This study had three major limitations. Only ten students were selected from the second- and third-year cohorts, representing half of the year cohorts in the BSc (MRS) four-year course. While the sample size was small, it was sufficient for the program evaluation, as determined using Equation (1) (Colucci et al., 2023; Kadam & Bhalerao, 2010). Although the small sample size in this study might have impacted the subgroup analyses and introduced potential type I errors (false positives), the Holm–Bonferroni method was used to correct their p-values. Furthermore, large Cohen’s d effect sizes (1.15–5.53) were observed in the subgroup analyses of the test data. It is noted that subgroup statistical power could drop to 20–30% without adjustments for multiple comparisons. Hence, at least small effects (Cohen’s d > 0.2) were expected in these subgroup analyses (Burke et al., 2015; Sullivan & Feinn, 2012). Additionally, all but one of the participants were high-achieving (CWA > 80%). The selection of high-achieving students was made because Colucci et al.’s (2023) hands-on MRI learning program was originally designed for the postgraduate resident training in radiology, whereas in this study, it was adapted for undergraduate students’ MRI competence development. Inevitably, this introduced selection bias, and our results may not be generalizable to a course-wide implementation setting. Given that the mean CWAs of the second- and third-year students (78.2% and 79.1%, respectively) were close to those of our study participants, it is anticipated that potential concerns are unlikely to be significant. Moreover, although only the content validity of the questionnaires and tests was assessed by eight experts, our findings regarding participants’ self-perceived and actual competences appear to be consistent. Additional psychometric validation of the data collection instruments should be conducted in the future.
Based on the findings and limitations of our pilot study, we propose that, in the short term, this MRI learning program should be implemented as a one-week co-curricular program through the University initiative “Curtin Extra” during the academic year break (January to mid-February).
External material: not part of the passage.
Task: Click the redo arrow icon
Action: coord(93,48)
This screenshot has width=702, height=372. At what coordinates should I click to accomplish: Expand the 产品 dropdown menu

It will target students who have just completed the BSc (MRS) MRI theoretical component (second-year study) and will not be subject to a quota. This approach may help mitigate selection bias and the ceiling effect (the inability to yield significant gains) because our findings indicate that second-year students demonstrated greater improvements than their third-year counterparts (Staus et al., 2021). However, all future participants must meet the established MRI safety requirements and provide written consent to participate. This co-curricular program will offer an opportunity to further validate our data collection instruments, assess the generalizability of this pilot study’s findings, and evaluate the financial and practical feasibility of the program (Ng, 2020). If positive outcomes are observed during this extended implementation, the program will subsequently be incorporated into the clinical practice (placement) unit of the BSc (MRS) course, immediately prior to third-year study, during the academic break. In that context, standard clinical placement assessments (including learning contract, direct observation, and reflective writing) would be used to evaluate students’ MRI competence development. This approach also supports the implementation of Kolb’s (1984) experiential learning cycle, encompassing the stages of concrete experience, reflective observation, abstract conceptualization, and active experimentation. As another future research direction, we aim to investigate the long-term impact of this MRI learning program by assessing participants’ MRI competence once they begin professional practice after graduation.

5. Conclusions

This was the first study to use a research MRI scanner to provide undergraduate MRS students with hands-on MRI experience in a two-week program. Our results show that participants’ MRI confidence and competence improved significantly after completing the program. They demonstrated greater improvements in clinical practice areas compared to physics and instrumentation, highlighting our program’s strong focus on clinical practice. Additionally, our program appears to be particularly beneficial for second-year students and those with prior MRI work experience. Participants also rated the program’s educational quality highly, indicating that it was extremely valuable, highly effective and practical. Nonetheless, further evaluation of the program’s effectiveness should be conducted in a broader setting with a larger sample size to validate the findings of this feasibility study, given the small sample size and participant selection bias.

Author Contributions

Conceptualization, C.K.C.N., Z.S. and P.M.P.; methodology, C.K.C.N., S.V., H.M., P.F., R.D. and P.M.P.; software, C.K.C.N., S.V., H.M. and P.M.P.; validation, C.K.C.N., S.V., H.M., P.F., R.D. and P.M.P.; formal analysis, C.K.C.N.; investigation, C.K.C.N., S.V., H.M., P.F., R.D. and P.M.P.; resources, C.K.C.N., S.V., H.M., P.F., Z.S., R.D. and P.M.P.; data curation, C.K.C.N. and P.F.; writing—original draft preparation, C.K.C.N., S.V., H.M., P.F., Z.S., R.D. and P.M.P.; writing—review and editing, C.K.C.N., S.V., H.M., P.F., Z.S., R.D. and P.M.P.; visualization, C.K.C.N.; supervision, C.K.C.N. and P.M.P.; project administration, C.K.C.N., R.D. and P.M.P.; funding acquisition, C.K.C.N., S.V., H.M., P.F., Z.S., R.D. and P.M.P. All authors have read and agreed to the published version of the manuscript.

Funding

This research and the APC were funded by Royal Perth Hospital Imaging Research Grant 2024, grant number SGA0260924.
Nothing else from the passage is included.